Denying consent-based joint motions for remand also prevents judge-shopping: a defendant in state court, seeing the shimmering light of federal court on the horizon, may think “this could be Heaven or this could be Hell,” depending on which judge receives the case. Under a regime that countenanced legally-unsupported joint motions for remand, parties could engage in tactical manipulation of the removal process, stipulating to remand if the assigned judge causes them sweet summer sweat. Cf. McCoy v. Erie Ins. Co., 147 F.Supp.2d 481, 48586 (S.D. W.Va. 2001) (To prevent “unseemly forum gaming,” the court requires a plaintiff wishing to avoid removal to file “a formal, truly binding, pre-removal stipulation signed by counsel and his client explicitly limiting recovery.”). For the foregoing reasons, the Court lacks authority to remand the case on the sole grounds that they consent to remand.
B. Subject-matter jurisdiction
Although consent does not provide a basis for remand here, the court looks beyond the parties' request to determine whether a basis for remand exists. See, e.g., Mestas v. State Farm Mut. Auto. Ins. Co., No. EP-14-CA-00075-FM, 2014 WL 12874059, at *2 (W.D. Tex. Mar. 25, 2014) (“Because the parties have not specified a ground delineated in the removal statute on which the court could remand this case, the court will review the record to determine whether or not the court has diversity jurisdiction.”); On The Rec., Inc. v. State Farm Fire & Cas. Co., No. CIV.A. 06-8489, 2006 WL 3359434, at *1 (E.D. La. Nov. 15, 2006) (remanding because, although the joint motion for remand alone would be insufficient, “the defendant has not established subject matter jurisdiction”). Here, the Court finds that it lacks subject-matter jurisdiction over this case under 28 U.S.C. §§ 1332 and 1446 because Venture removed more than one year after commencement of this action.
The Court has questioned whether it has subject-matter jurisdiction over this case from the time Venture removed it. On September 30, 2022, the Court ordered the parties to show why it should not remand this case for lack of subject-matter jurisdiction. Doc. 18. The parties have not addressed the question-presumably because they thought their joint stipulation for remand rendered the subject-matter-jurisdiction question moot. Moot it is not. Since the Court lacks discretion to remand this case solely on the basis of the joint stipulation, the Court must perform the subject-matter-jurisdiction analysis. See Bueford v. Resol. Tr. Corp., 991 F.2d 481, 485 (8th Cir. 1993) (holding that the Court may inquire into subject-matter jurisdiction at any time).

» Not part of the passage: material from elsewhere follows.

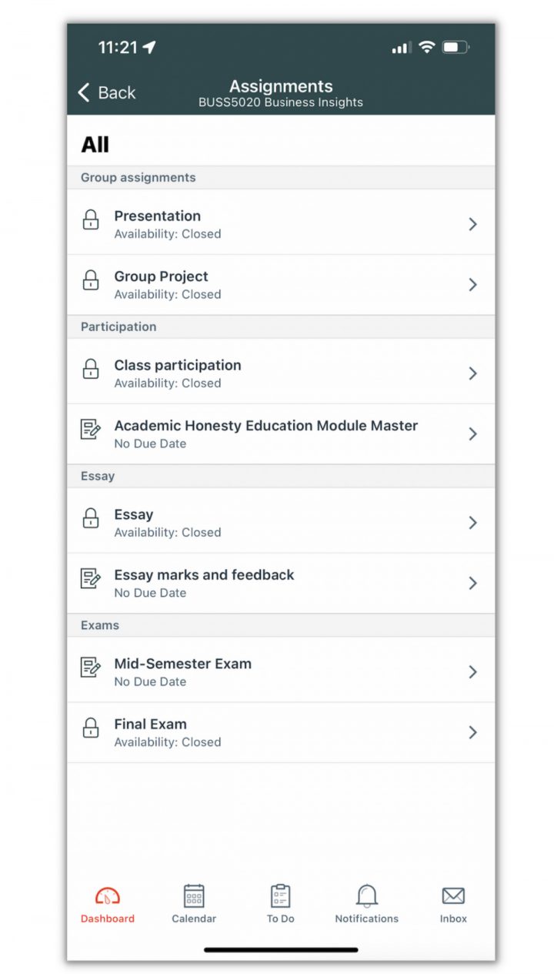
Task: Tap the To Do clipboard icon
Action: click(x=281, y=896)
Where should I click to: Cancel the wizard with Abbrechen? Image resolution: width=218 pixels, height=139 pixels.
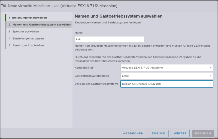point(133,134)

“Federal courts are to resolve all doubts about federal jurisdiction in favor of remand and are strictly to construe legislation permitting removal.” Dahl v. R.J. Reynolds Tobacco Co., 478 F.3d 965, 968 (8th Cir. 2007) (quotation marks omitted). The legislation at issue here, 28 U.S.C. § 1446, provides:
[e]xcept as provided in subsection (c), if the case stated by the initial pleading is not removable, a notice of removal may be filed within 30 days after receipt by the defendant, through service or otherwise, of a copy of an amended pleading, motion, order or other paper from which it may first be ascertained that the case is one which is or has become removable.28 U.S.C. § 1446(b)(3). Subsection (c), in turn, places a one-year limit on removals under subsection (b)(3): “A case may not be removed under subsection (b)(3) on the basis of [diversity jurisdiction] more than 1 year after commencement of the action.”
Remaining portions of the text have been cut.